__PROBLEM REQUIREMENTS__:
From the line containing "Task: Click the return 0 statement on line 7" to the end of the data, retype every line exactly and nothing else. Drop the pictures.

START MATERIAL SHOWN

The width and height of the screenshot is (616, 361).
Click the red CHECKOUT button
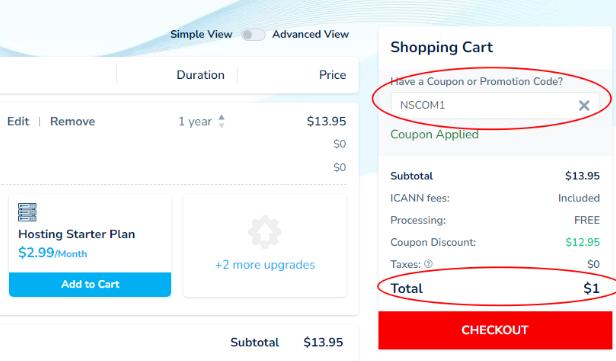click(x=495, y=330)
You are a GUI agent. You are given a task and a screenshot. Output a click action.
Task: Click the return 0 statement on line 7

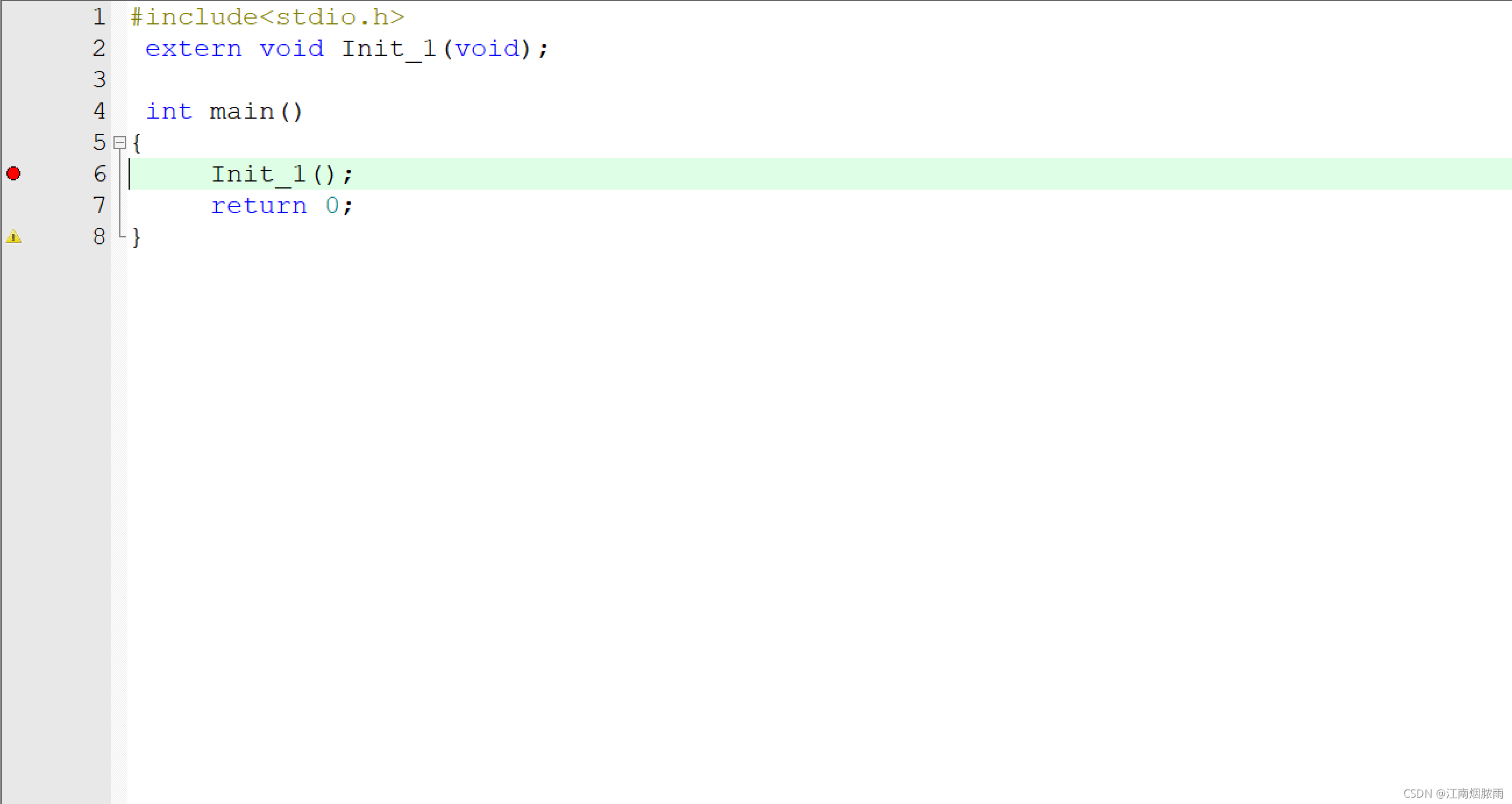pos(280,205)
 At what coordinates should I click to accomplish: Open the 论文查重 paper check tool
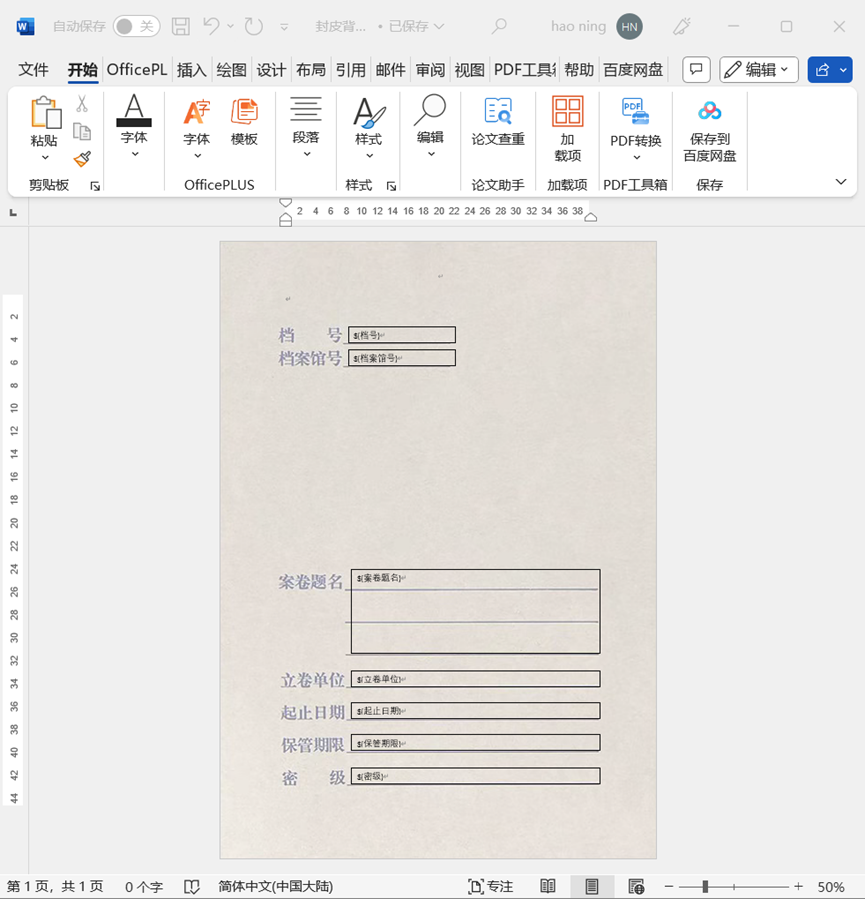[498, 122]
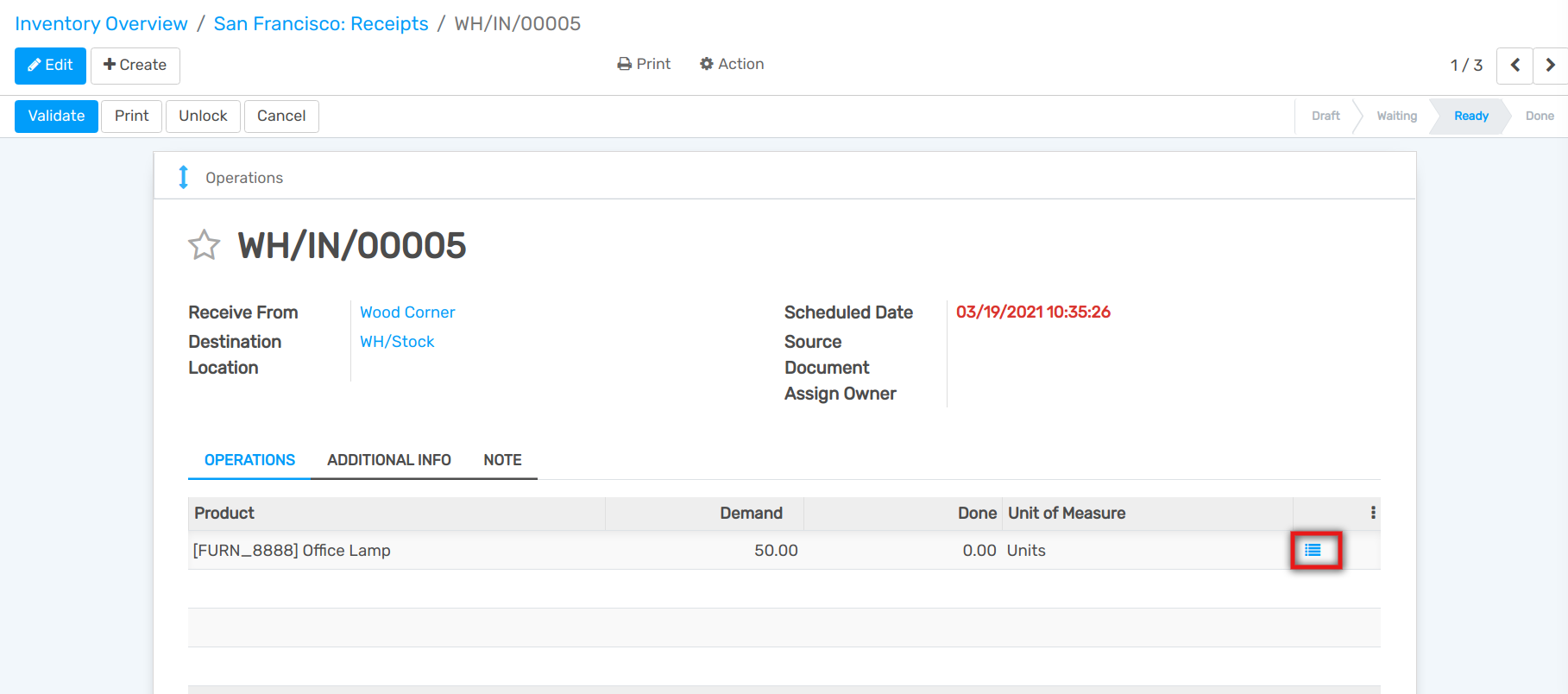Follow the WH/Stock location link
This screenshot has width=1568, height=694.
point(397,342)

END MATERIAL SHOWN

__ANSWER FOR THIS EXERCISE__:
Task: Click the return 0 statement on line 7

pos(280,205)
 At what coordinates should I click to accomplish: Open the 论文查重 paper check tool
[498, 122]
Follow the WH/Stock location link
This screenshot has width=1568, height=694.
point(397,342)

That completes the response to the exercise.